Enterprises are under pressure to reduce telecom costs. Wireless spend is one element that is notoriously difficult to manage. NPI finds Verizon Wireless enterprise customers often overpay by 15 to 30 percent (or more) because they have not inspected agreements through the lens of the current marketplace, which is highly competitive. But negotiating better pricing, incentives and terms is no easy task. Enterprise customers must come to the table with a strong business case and predefined objectives.
Verizon Wireless continues to be a dominant force among U.S. wireless carriers with a market share of approximately 30 percent. The tight race for the number one spot between Verizon and AT&T shows no signs of abating, even as recent M&A activity (read: T-Mobile and Sprint), shifting customer requirements, and 5G add new contours to the wireless landscape. In response, Verizon has aggressively flexed its competitive and operational muscle in recent years, with net margins double those of AT&T.
While the wireless carrier war wages on, enterprise customers are not necessarily reaping the rewards of the competitive landscape. Enterprise wireless spend management has always been a complex endeavor, but now the complexity and resource requirement is increasing as the frequency of changes to usage plans, contract terms and incentives accelerates. Even the carriers find it difficult to keep up – billing errors are a common occurrence. Between outdated contracts and misaligned service plans, NPI finds most large enterprises are paying much more than they need to for Verizon’s wireless services.
Understanding Key Cost Elements Within Verizon’s Enterprise Customer Agreements
To rein in wireless spend with Verizon, enterprise customers need to inspect their contract and subscription/service choices for savings opportunities. This requires a fundamental understanding of the key cost elements of Verizon’s contracts, which include:
1. Am I paying the best price for the services I am using?
2. Am I getting the best commercial terms, incentives and discounts?
These questions are the cornerstone of carrier contract optimization – a non-disruptive way to achieve material savings on Verizon wireless spend. In NPI’s experience working with clients, savings typically range from 15 to 30 percent, with some outliers achieving 40 percent or more.
Between outdated contracts and misaligned service plans, NPI finds most large enterprises are paying much more than they need to for Verizon’s wireless services.
Preparing for Negotiations
Strong customer-side negotiations with Verizon require diligence and thorough preparation.

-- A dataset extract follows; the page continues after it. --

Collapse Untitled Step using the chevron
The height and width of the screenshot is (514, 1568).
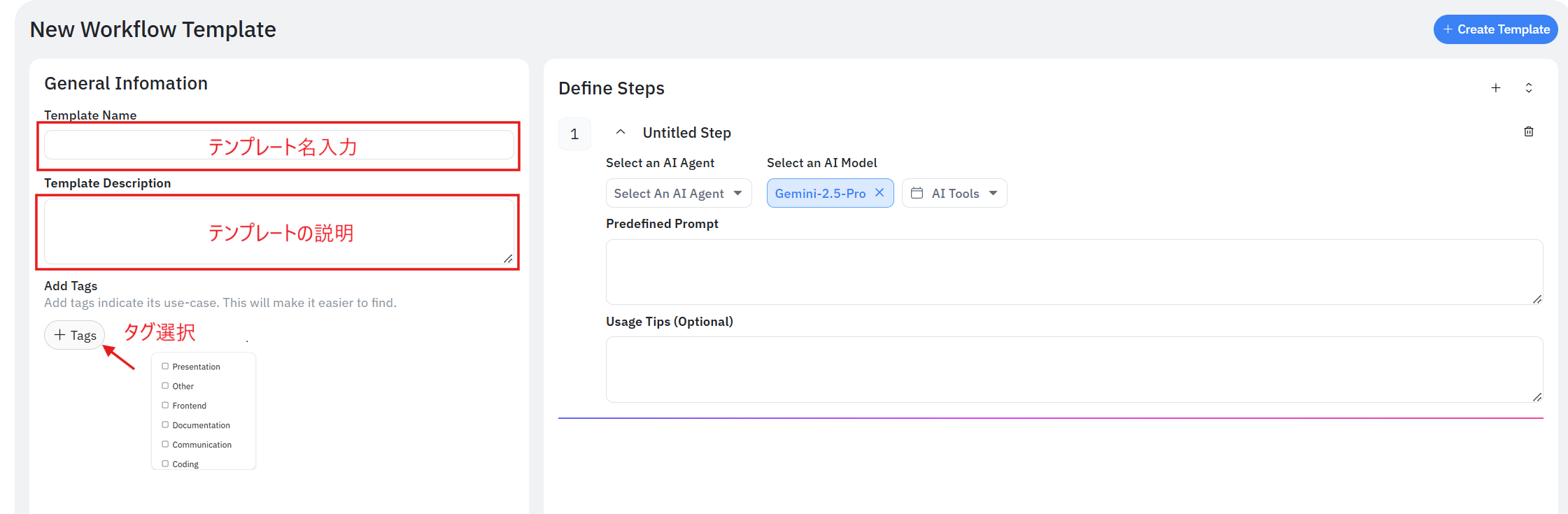click(x=620, y=132)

Before entering negotiations, enterprises should arm themselves with the following information:
FROM YOUR VERIZON ACCOUNT TEAM
FROM YOUR INTERNAL ANALYTICS
Based on this information, customers should also be aware of where they may/may not have leverage during negotiations with Verizon. While there are numerous ways to maximize buy-side leverage, the most important is new activation potential. Verizon will typically demonstrate greater pricing and contractual flexibility in an account that is projected for substantial growth. The second most important lever is the number of out-of-contract devices. An account with more than 50 percent of devices out of contract has much more leverage than an account with only 10 percent of devices out of contract.
NPI’s clients also arm themselves with price benchmark analysis that quantifies specific cost reduction targets and defines targeted improvements in cost-related business terms that guide the negotiation process.
Verizon Wireless Cost Reduction Best Practice: Focus on Non-disruptive Tactics First
There are numerous ways to reduce wireless spend, but only a handful that deliver meaningful savings without zero business disruption. Out of the four primary ways to achieve wireless savings, enterprises would be wise to focus on the two most high-value/ low-risk tactics as they evaluate and inspect their Verizon spend for savings opportunities:
Carrier Contract Optimization: The optimization of pricing/rates, discounts, credits and business terms. If you haven’t optimized your carrier agreements in the last 18 months, if you have grown significantly, or if you have satisfied your minimal annual revenue commitment (MARC), now is the time to re-optimize your carrier contracts. As mentioned earlier, savings of 15 to 30 percent are typical.
Subscription and Service Optimization: The optimal selection of provider/vendor plans and services based on actual and forecasted usage, and grooming of zero-use lines and services. While some businesses can get away with performing this exercise on a quarterly or semi-annual basis, it’s best done monthly for most enterprises. Savings of 10 to 25 percent are typical.
NPI advises Verizon enterprise customers to get expert assistance with contract optimization and a contemporaneous subscription/service optimization analysis that realigns plans with usage. These important first steps yield the most savings over the longest period of time for the least effort, and position customers well to establish a cadence for ongoing tuning and control of “as is” telecom spend.